後で呼び出せるようにモデルを保存しておきます。

#---------------------------------------------------------
#モデルの保存
#---------------------------------------------------------

# モデル全体を SavedModel として保存
model.save('saved_model/my_model')

3. 精度の検証

保存したモデルでどの程度の精度が出るかを確認します。
学習データと検証データは分けずに、最初に生成したMNISTの画像をランダムに取り出して検証してみます。

※モデル学習時とは別の.pyファイルを作成しています

#-------------------------------------------
#作成済みのモデルでテストデータの精度を確認
#-------------------------------------------
import matplotlib.pyplot as plt
import numpy as np
from PIL import Image
import random
import cv2
import os
import re
import glob

from pathlib import Path
from collections import Counter

from keras.datasets import mnist
import tensorflow as tf
from tensorflow import keras
from tensorflow.keras import layers
import pickle

mnist_picture_width = 28
mnist_picture_height = 28

str_max_length = 10

img_width = mnist_picture_width * 10
img_height = mnist_picture_height

# 保存したモデルをロードする
loaded_model = tf.keras.models.load_model('saved_model/my_model')

━━━━━━

_課題_
A) 原文抜粋によると、モデル全体はどの形式で保存されますか。
B) 下のエントリをすべて、「Contract」を「Subscription」に置き換え、ほかは変えずに書き直してください。画像は含めないでください。

━━━━━━

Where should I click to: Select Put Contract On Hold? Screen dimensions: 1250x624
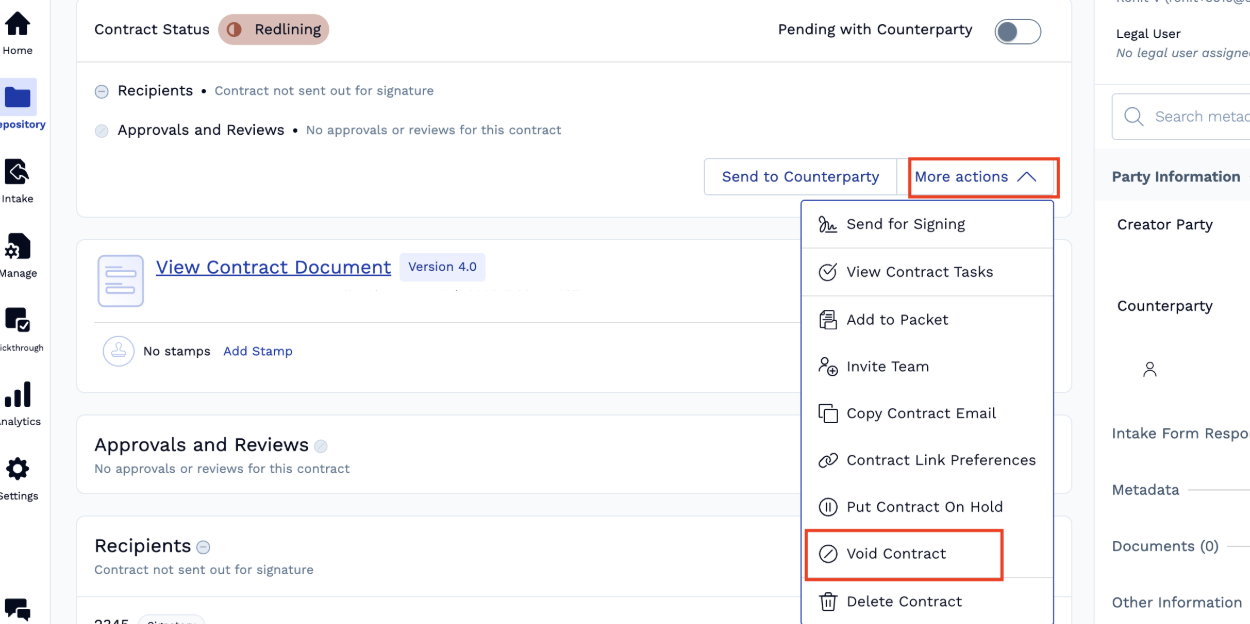(924, 507)
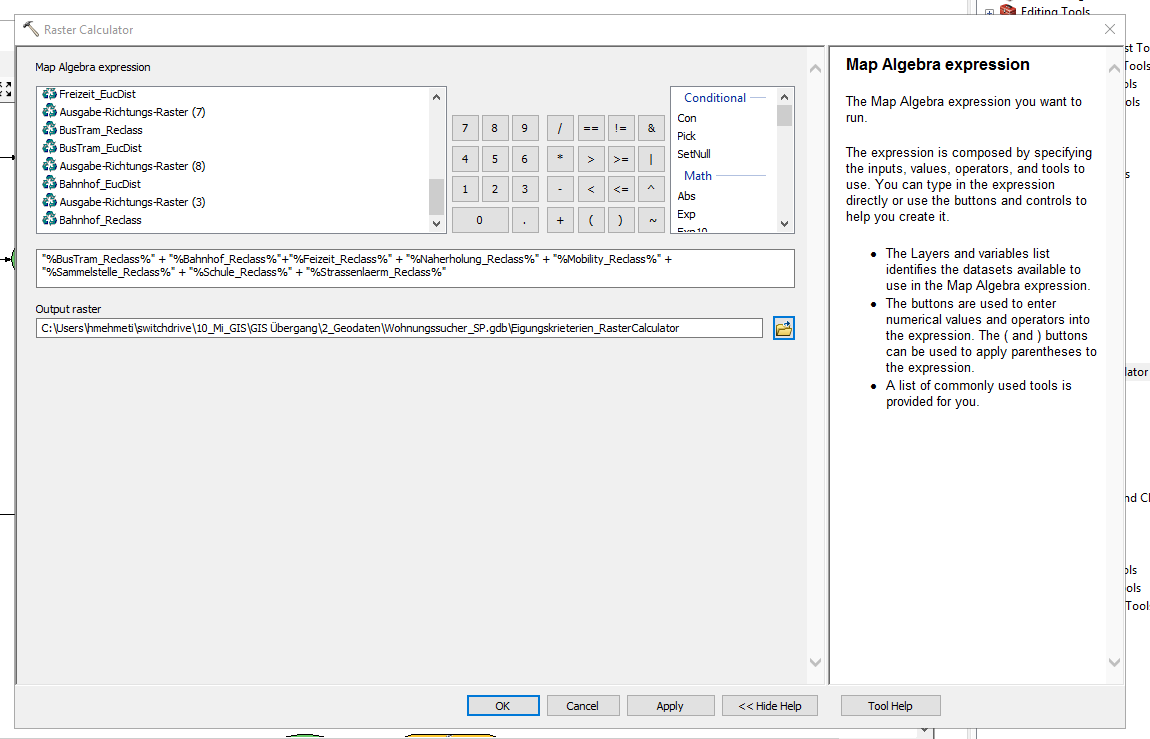This screenshot has width=1150, height=739.
Task: Click the Map Algebra expression text box
Action: pyautogui.click(x=414, y=267)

━━━━━━

_解答例_
A) SavedModel として保存されます。

B)
Where should I click to: Select Put Subscription On Hold? Screen dimensions: 1250x624
(924, 507)
This screenshot has width=1150, height=739.
Task: Click the Map Algebra expression text box
Action: pyautogui.click(x=414, y=267)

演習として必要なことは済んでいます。